Boatos sobre tempestade e furacão agitam Curitiba
PUBLICAÇÃO
sexta-feira, 10 de outubro de 1997
Lorena Aubrift Klenk 
Curitiba
A indústria dos boatos, que vive espalhando falsas notícias sobre bombas, voltou a funcionar ontem em Curitiba, desta vez assustando colégios e empresas com a informação de que um forte temporal cairia sobre a cidade e que um furacão atingiria o município de Ponta Grossa. A previsão da calamidade foi atribuída ao Centro Integrado de Defesa Aérea e Controle de Tráfego Aéreo (Cindacta), que recebeu mais de 40 telefonemas sobre o assunto.

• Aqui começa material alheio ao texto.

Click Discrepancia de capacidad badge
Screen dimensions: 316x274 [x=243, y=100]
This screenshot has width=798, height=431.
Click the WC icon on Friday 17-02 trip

Essa informação não tem qualquer fundamento e não saiu daqui, disse o tenente Batista, do Centro de Meteorologia do Cindacta. Segundo ele, algumas pessoas chegaram ao absurdo de falar em maremoto.
A boataria, que começou de manhã, também deu muito trabalho à equipe do Sistema Meteorológico do Paraná (Simepar). Mais de 100 pessoas ligaram para cá tentando confirmar a informação, disse o meteorologista Tarcísio Valentim da Costa.
Na maioria das vezes, do outro lado da linha estavam diretores de escolas e pais de alunos, preocupados com a notícia de que o Cindcta havia recomendado o encerramento antecipado das aulas. O boato também preocupou organizações como o Banestado e o HSBC Bamerindus. Aos bancos, o boato chegou acrescido da notícia de que seria preciso desligar os sistemas de informática.
A previsão do Simepar para hoje é de chuva em todo o Paraná, exceto na região Norte. Não estão previstos ventos fortes nem temporais.